_TASKS TO COMPLETE_:
A – In the Good Food Jobs profile, what position did Taylor Cocalis hold at Murray’s Cheese?
B – Decide whether each statement below agrees with the Good Food Jobs profile, answering yes or no and quoting the deciding words: (i) Good Food Jobs was set to launch in June 2010. (ii) Dorothy Neagle grew up on her family’s farm in rural Ohio. (iii) The site mainly lists line cook positions.
C – Copy the Good Food Jobs profile from "Good Food Jobs uniquely" to "opportunities whenever possible.".

-- START TEXT --

March 28, 2010
Fresh: the food documentary
March 24, 2010
Good Food Jobs: A Profile of Taylor Cocalis and Dorothy Neagle

Friends turned business partners, Taylor Cocalis and Dorothy Neagle are ecstatic about the June 2010 launch of Good Food Jobs, a unique pay-per-post job board that will link the food community together.
Each posting on Good Food Jobs will be screened for relevance by Taylor and Dorothy to create a pool of individuals that can connect with other specialized and ardent food professionals who care about food and where it comes from. Their blog, the gastro.gnomes, will be incorporated into the site to profile people with interesting food jobs to inspire readers and reinforce their mission. Eventually, the website will expand to include face to face events and educational programs.
Good Food Jobs uniquely targets professionals on the other side of the culinary world, i.e. - those who don’t work in a kitchen. Translation: You won’t necessarily find a line cook position, but you will see postings for an artisan baker, experienced beekeeper, urban farmer, espresso machine technician or pastry apprenticeship.
The site evolved from Taylor Cocalis’ prior experience as Education Director at Murray’s Cheese, where she often was asked for guidance from people who wanted to work with food, but not in a kitchen. Using her vast network, she linked people together for potential opportunities whenever possible.
Taylor recruited Dorothy Neagle into the Good Food Jobs due to their existing friendship and their mutual interest in food, agriculture and sustainability. Dorothy came on board after realizing her career in interior design wasn’t fulfilling as much anymore. She decided that what really mattered to her was the experiences and ideas she grew up with on her family’s farm in rural Kentucky. Seeking to restore the early connections she made with food and where it comes from, Dorothy recognized that this enterprise afforded her the opportunity to make a larger impact.

-- END TEXT --
-- START GIVEN DATA --

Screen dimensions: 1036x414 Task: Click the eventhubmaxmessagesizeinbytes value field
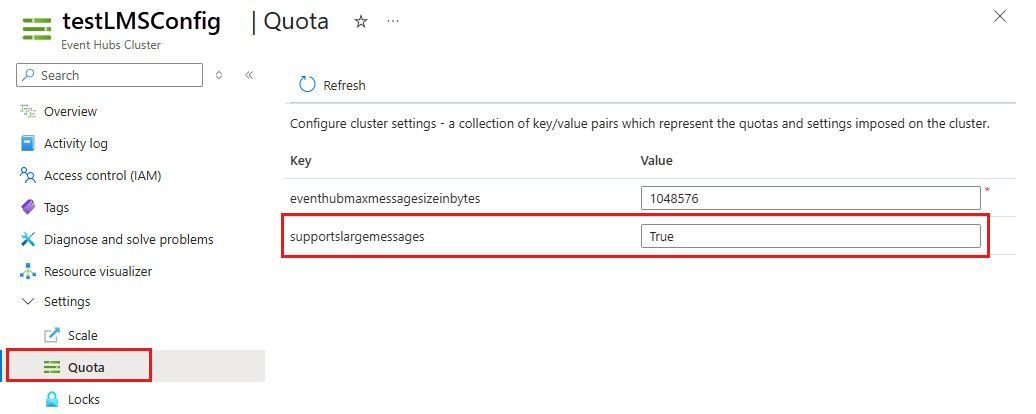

-- END GIVEN DATA --

_LIST OF SOLUTIONS_:
A – Education Director

B –
(i) Yes: "the June 2010 launch of Good Food Jobs"
(ii) No: "her family’s farm in rural Kentucky"
(iii) No: "You won’t necessarily find a line cook position"

C –
Good Food Jobs uniquely targets professionals on the other side of the culinary world, i.e. - those who don’t work in a kitchen. Translation: You won’t necessarily find a line cook position, but you will see postings for an artisan baker, experienced beekeeper, urban farmer, espresso machine technician or pastry apprenticeship.
The site evolved from Taylor Cocalis’ prior experience as Education Director at Murray’s Cheese, where she often was asked for guidance from people who wanted to work with food, but not in a kitchen. Using her vast network, she linked people together for potential opportunities whenever possible.